The Jetsons is bad. The Flintstones is bad. The Smurfs is
not only good, it’s Smurfy.
These are the sorts of distinctions that the Federal Communications Commission
has made and will soon be asked to make again, if a proposed rule that
television broadcasters must carry at least three hours of children's
educational programming per week goes into effect. And Supreme Court precedent
allows it.
If this were any medium other than broadcast TV or radio, a blatant, content-
based speech restriction like this so-called "kidvid" mandate would be
unconstitutional on its face. But ever since the Supreme Court's 1969 decision
in Red Lion Broadcasting v. FCC, the media has been divided into
broadcast media -- scarce, licensed, and with few First Amendment rights -- and
everything else, which is broadly protected. Red Lion is misguided,
paternalistic, and untenable today; if push comes to shove, it may be
overturned. But under current law, the three-hour rule is legal.
Because the government grants broadcast licenses, the Red Lion court
said, it can essentially dictate what broadcasters can say: "It is the right of
the viewers and listeners, not the right of the broadcasters, which is
paramount." And these rights, according to the court, include "suitable access
to social, political, aesthetic, moral and other ideas and experiences."
According to law professors Thomas Krattenmaker and Lucas Powe, this legal
doctrine is "intellectually bankrupt" and rests on "an impoverished conception
of the First Amendment."
First, the Red Lion decision insults the viewing public -- insinuating
that a group of elite experts knows better than viewers what's good for them.
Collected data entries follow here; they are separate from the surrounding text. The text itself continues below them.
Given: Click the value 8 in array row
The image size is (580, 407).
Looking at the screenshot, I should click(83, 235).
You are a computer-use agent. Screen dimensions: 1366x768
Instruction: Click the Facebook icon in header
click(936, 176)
Since any station only has 24 hours of programming, any resources spent on new
children's programming would displace something else -- who knows what? More
importantly, who should have the right to say?
Second, it is too quick in asserting rights. Given the nature of broadcast
media, some regulation may be necessary, but to require children's programming,
one must first establish that the public is entitled to it -- on every station.
The government has never claimed such an entitlement for non-broadcast media,
and rightly so.
Third, the broadcast/non-broadcast distinction assumes that scarce broadcast
space means scarce information. If this was ever true, it isn't now.
Newspapers, magazines, books, movies, cable TV, videos, and online services
supplement broadcast TV and radio. There is a wealth of children's material
available already. Free shows like Beakman’s World, Carmen
SanDiego, and Bill Nye the Science Guy offer high-quality children's
programming. Clearly, "quality" programming, whoever defines it, isn't in short
supply, but may be in short demand.
Moreover, any distinctions between "good for children" and "bad for children"
would have to draw laughable and arbitrary lines between shows. The FCC,
realizing this, implemented a vague policy in 1991 that allowed broadcasters to
claim that The Flinstones taught history, The Jetsons taught
science, and Leave It To Beaver taught interpersonal relationships.
Modern-day kidvid nannies would like a standard to exclude, say, . But can the FCC draw intelligent distinctions without
sliding into censorship? If they do, will kids watch the approved shows? The
prospects seem bleak.
The good news is that Red Lion happened long ago, and may not survive
today. Justice Kennedy, writing for the majority in Turner Broadcasting v.
FCC (1994), noted that "courts and commentators have criticized the scarcity
rationale since its inception." More recently, Justices Thomas, Rehnquist, and
Scalia have called the distinction between broadcast and other media "dubious
from its infancy."
The other bit of good news is regulatory gridlock. For months, the FCC has been
in limbo. Commissioners James Quello and Rachelle Chong oppose numerical
requirements; FCC Chairman Reed Hundt and Commissioner Susan Ness favor them.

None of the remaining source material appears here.